De vez en cuando se encontraban con otros grupos de combatientes. Caras todas iguales de hombres que transportaban armas y suministros en bicicleta, por senderos casi invisibles trazados en la vegetación.

Ésos eran los únicos momentos de alivio.

«¿Adónde nos llevan, Matt?»

«No lo sé.»

«¿Tienes idea de dónde estamos?»

«No, pero saldremos de ésta Wen, tranquilízate.»

Y de descanso.

El agua. La bendita agua que en otros lugares llegaba con el simple gesto de abrir un grifo, era un instante de paraíso en la tierra, un instante que sus guardianes parecían administrar con sádico placer.

Su carcelero no había esperado una respuesta. Sabía que no llegaría.

– Lamento que el resto de tus compañeros hayan muerto.

– No lo creo -se le escapó.

Enseguida tensó el cuello, a la espera de un guantazo. Pero no llegó; en cambio, en la cara del vietcong apareció una sonrisa en la que sólo el brillo burlón de sus ojos traslucía crueldad.
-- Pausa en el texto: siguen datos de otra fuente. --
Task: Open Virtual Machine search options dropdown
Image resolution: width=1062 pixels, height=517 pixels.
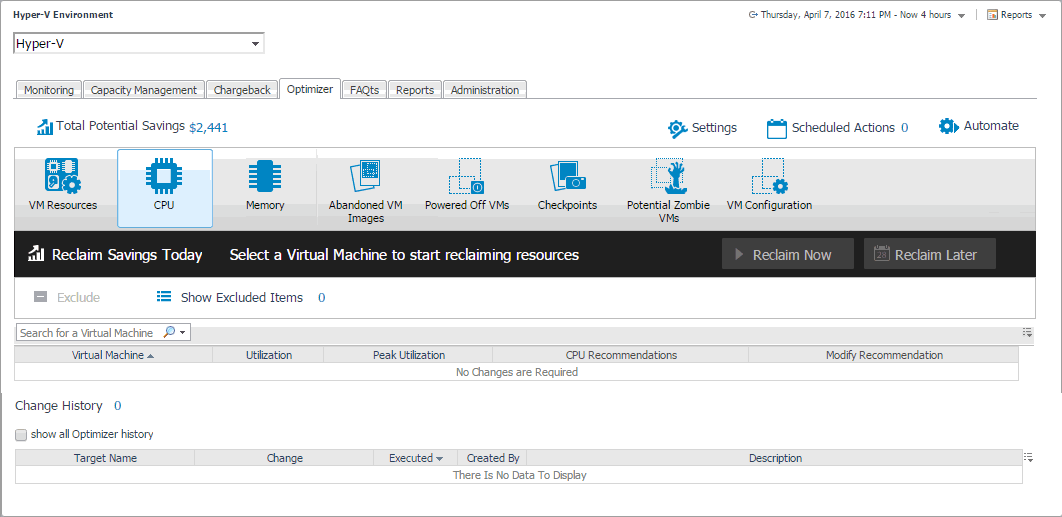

En silencio, encendió un cigarrillo.

Después respondió con un tono neutro que parecía extrañamente sincero.

– Te equivocas. La verdad es que me hubiese gustado teneros vivos. A todos, se entiende.
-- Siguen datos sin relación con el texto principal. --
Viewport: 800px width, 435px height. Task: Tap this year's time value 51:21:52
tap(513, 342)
El mismo tono con el que había dicho:

«No te preocupes cabo. Ahora se te curará…»

Y de inmediato le había descerrajado un balazo en la cabeza a Sid Margolin, que estaba en el suelo y se quejaba de una herida en el hombro.

Desde un lugar a sus espaldas llegó el rumor crepitante de una radio. Después, otro vietcong, un muchacho muy joven, se había acercado a su comandante. Los dos mantuvieron un diálogo apresurado en esa lengua incomprensible de un país que Wendell nunca llegaría a entender.